Este “boom” de visitantes sin duda contribuye a que la isla vaya a superar los 4 millones de turistas recibidos en 2016.

Yuri Barroso, dueño de un bar en La Habana, expresaba su inquietud porque “el 80% de nuestros clientes son americanos. Porque con su poder son los reyes del mundo. Ahora, si Trump decide reducir cuántos turistas vienen, creará el caos porque vivimos de ello, y especialmente de los americanos”.

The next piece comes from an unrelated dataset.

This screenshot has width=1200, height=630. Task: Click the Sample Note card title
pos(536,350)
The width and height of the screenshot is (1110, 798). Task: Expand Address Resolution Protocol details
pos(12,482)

Los cubanos que, por ejemplo, tienen una propiedad, usan Airbnb para aprovechar la ligera apertura económica del régimen.

El turismo es, de lejos, el sector más dinámico de la economía del país, y Cuba quiere usar su impulso para dinamizar otros menos competitivos.

Los estadounidenses, por su parte, están encantados con la apertura y apoyan masivamente este “embargo suave” a Cuba.

“Si el presidente quiere hacer cambios en acuerdos comerciales, en políticas turísticas o en cualquier política que afecte los viajes de estadounidense a Cuba, y la transferencia de información, bienes, conocimiento, música, dinero… sería un gran error”, dice uno de ellos.

A pesar de todo la facilidad para viajar a Cuba desde Estados Unidos depende de del presidente, y Donald Trump tiene un estilo diametralmente opuesto a Obama.

Ante la incertidumbre los cubanos tiran de su carácter paciente moldeado por años de restricciones, uno de los atractivos de la isla.

Lo resumía un músico en la calle de la capital: “Estén los americanos o no estén los americanos; esté Trump, o no esté Trump. Somos cubanos, el cubano siempre va a hacer música”.